● Records for the task
<<<<

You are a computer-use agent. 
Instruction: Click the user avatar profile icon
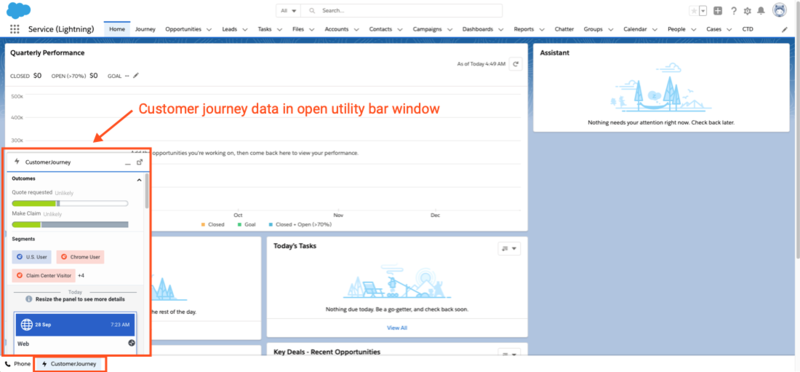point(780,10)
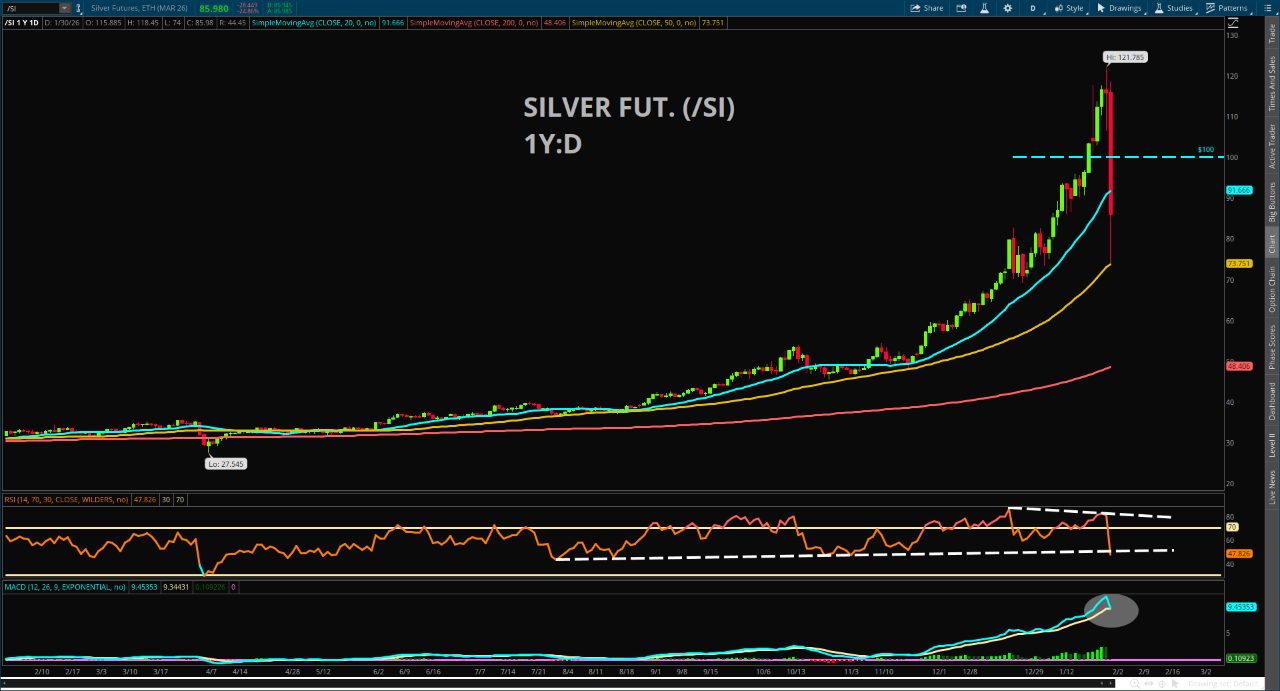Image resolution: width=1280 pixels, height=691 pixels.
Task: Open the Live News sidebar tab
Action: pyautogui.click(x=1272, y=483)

>>>>
<<<<

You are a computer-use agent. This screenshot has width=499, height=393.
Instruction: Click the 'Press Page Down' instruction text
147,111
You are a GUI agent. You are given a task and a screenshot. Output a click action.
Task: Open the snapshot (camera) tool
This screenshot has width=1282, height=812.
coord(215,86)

>>>>
<<<<

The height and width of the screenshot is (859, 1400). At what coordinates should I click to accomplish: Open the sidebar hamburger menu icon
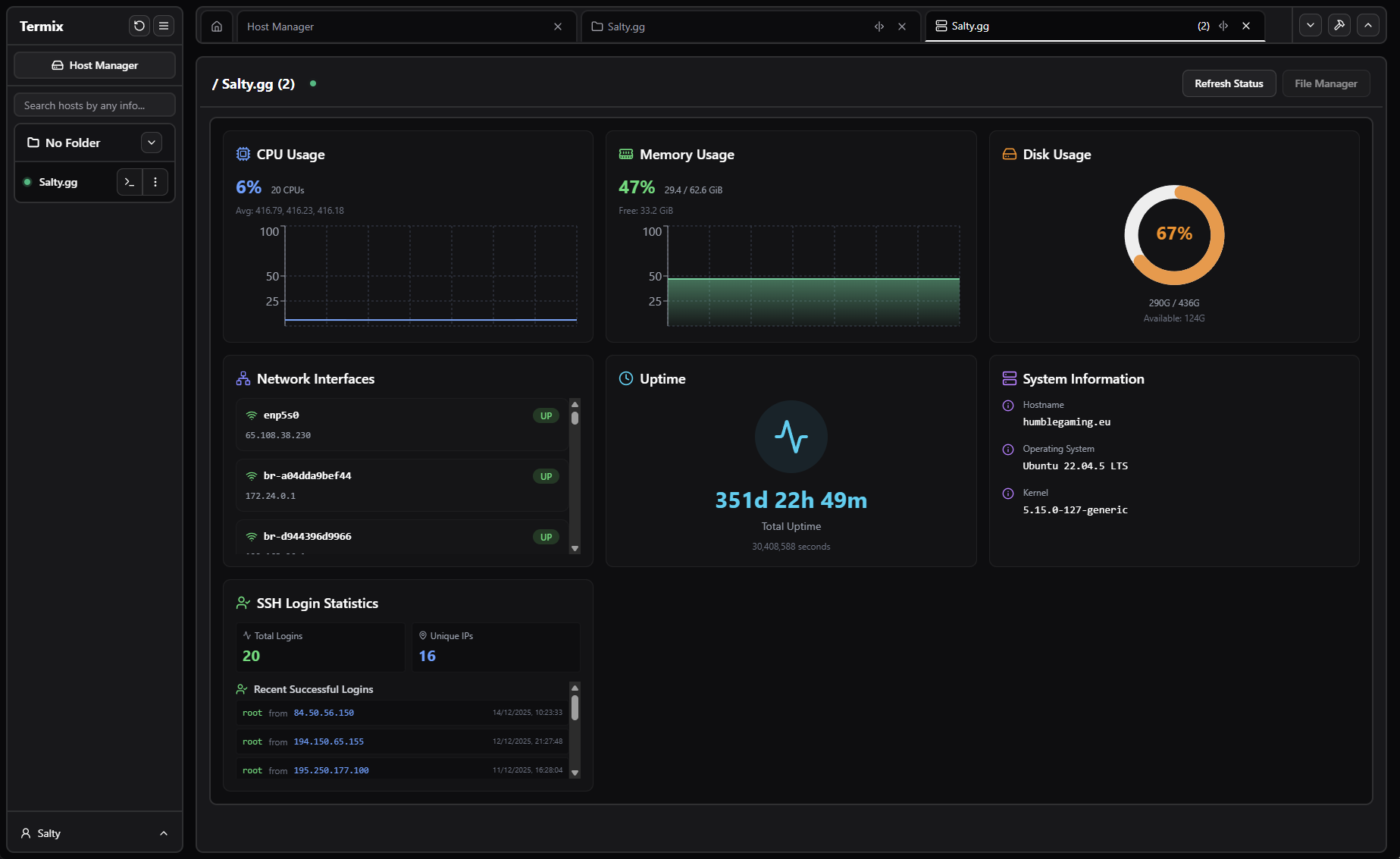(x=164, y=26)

>>>>

● Task objective
Where in the entries above does the word "agent" appear? Copy each line that has it.

● Task answer
You are a computer-use agent. 
You are a computer-use agent. This screenshot has width=499, height=393.
You are a GUI agent. You are given a task and a screenshot. Output a click action.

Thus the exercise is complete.